Poverty and the lack of opportunities for working-class Dubliners are addressed in the book, often indirectly. It is alluded to on a number of occasions that most of the band left school after the Inter Cert (at 16) rather than taking the Leaving Cert which would have been necessary to apply for university.

==Personnel==
- Declan "Deco" Cuffe – lead vocals
- Natalie Murphy – vocals
- Imelda Quirke – vocals
- Bernadette "Bernie" McGloughin – vocals
- Liam "Outspan" Foster – guitars
- Derek Scully – bass
- Joey "The Lips" Fagan – trumpet
- Dean Fay – alto saxophone
- Steven James Clifford – keyboards, piano
- Billy Mooney – drums (first drummer, who quit because he couldn't stand Deco)
- Mickah Wallace – drums (second drummer)

== Reception ==
Kirkus Reviews wrote: "Brash, human, smoothly executed, and seemingly authentic, full of youth, energy, and good humor, this is a quintessential garage-band romance—and a fine and promising debut".

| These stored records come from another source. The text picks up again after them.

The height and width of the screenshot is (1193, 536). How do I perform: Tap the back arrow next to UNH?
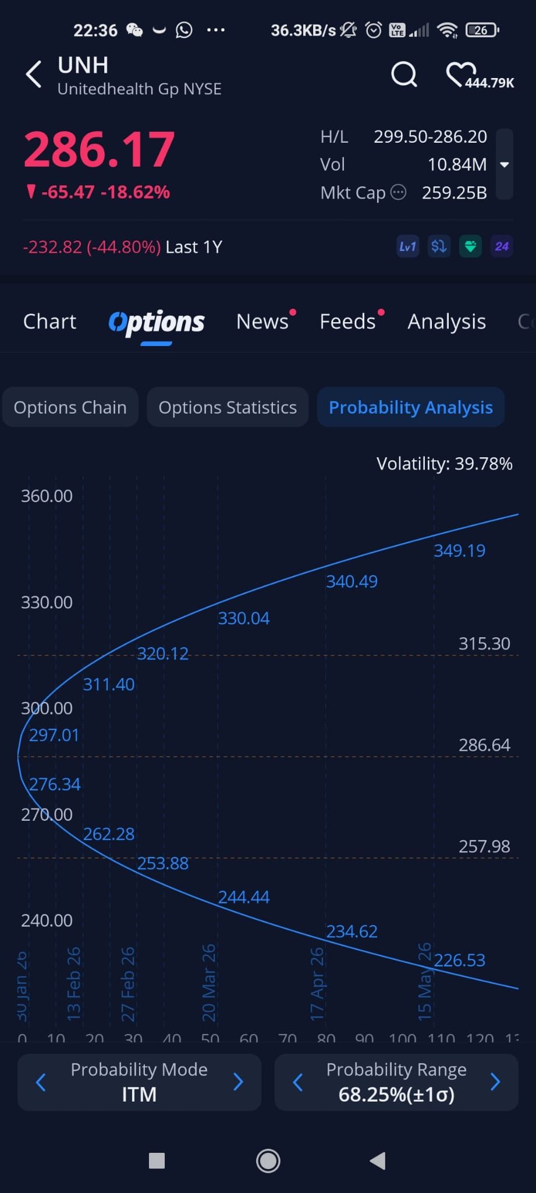(34, 75)
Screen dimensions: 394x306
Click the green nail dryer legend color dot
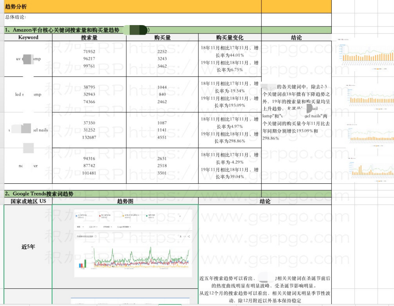point(147,216)
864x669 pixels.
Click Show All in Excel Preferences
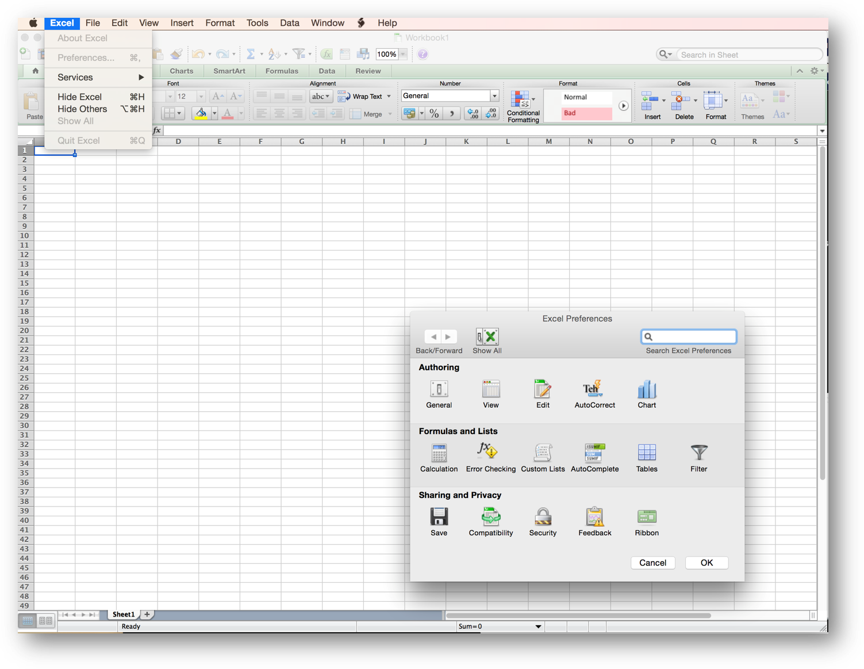click(x=487, y=341)
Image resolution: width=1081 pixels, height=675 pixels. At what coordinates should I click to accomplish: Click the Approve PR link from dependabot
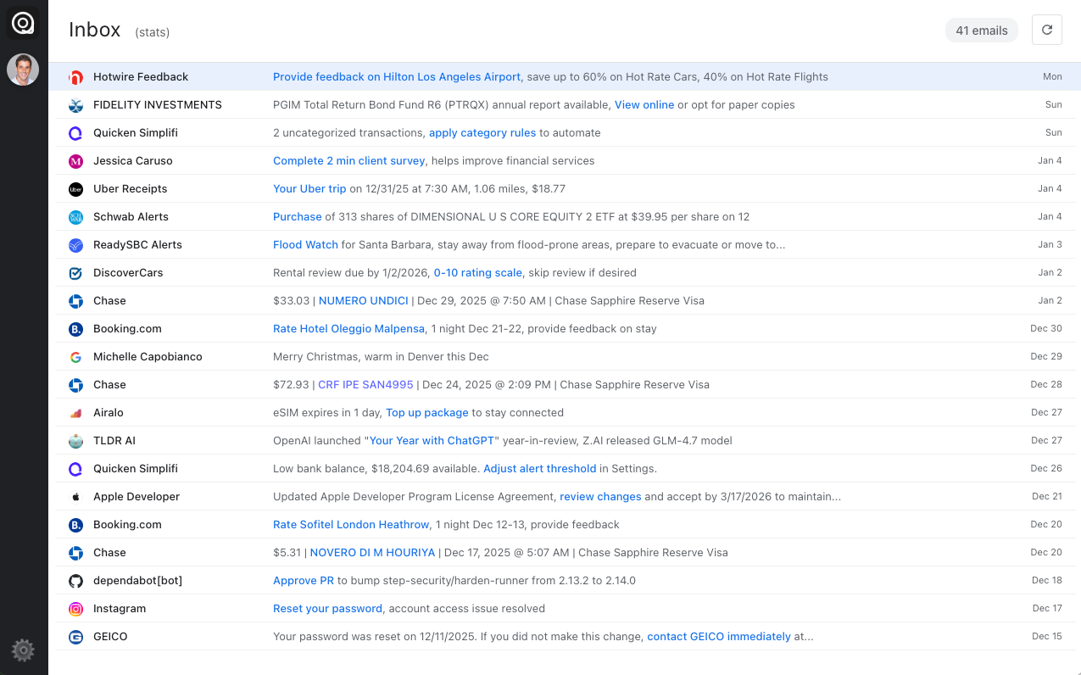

The film, book, and soundtrack were all hugely popular in the 90s, and a group containing some of the film's actors still tours. There are some differences between the book and film, the most obvious being that the novel was composed mostly of dialogue, with hardly any physical description; the movie concentrated much more on the collapse of Dublin's inner city. Unlike the film, which could be categorized as comedy drama, the book was almost entirely comedic.

== Adaptations ==
===Film===
The Commitments is a 1991 comedy-drama film directed by Alan Parker with a screenplay adapted by Dick Clement, Ian La Frenais, and Doyle himself. The Commitments was an international co-production between companies in Ireland, the United Kingdom, and the United States. It was filmed on location in Dublin.

===Stage production===
A musical stage production of the novel, also titled The Commitments, played in London's West End at the Palace Theatre from 2013 to 2015.

Following the 1991 film adaptation, Doyle said he received 20 different offers to turn the novel into a musical. He turned them all down because he had become resentful of the success of The Commitments, to the seeming exclusion of his other novels; and because he was not a fan of musical theatre, having never seen a musical. He eventually changed his mind because of his children, who were fans of the 1991 film, and who took him to see musicals, including a production of the film-turned-musical The Producers, which he called "a revelation".

Despite initially looking to hire another writer to write the book for the musical, Doyle ended up writing the show himself. The show was directed by Jamie Lloyd, with choreography by Ann Yee, set design by Soutra Gilmour, sound design by Rory Madden and lighting by Jon Clark.

==Background==
Roddy Doyle's depiction of a working-class Dublin soul band in The Commitments has been linked to several real-life groups active in the city during the 1980s. Among them were the D11 Runners, a soul and funk band co-founded by George Fitzgerald and his twin brother Joseph. The group, who performed nationally with singles such as "I Surrender" and "Yeah! Yeah!", has been cited in Irish media as one of the inspirations for Doyle's fictional band.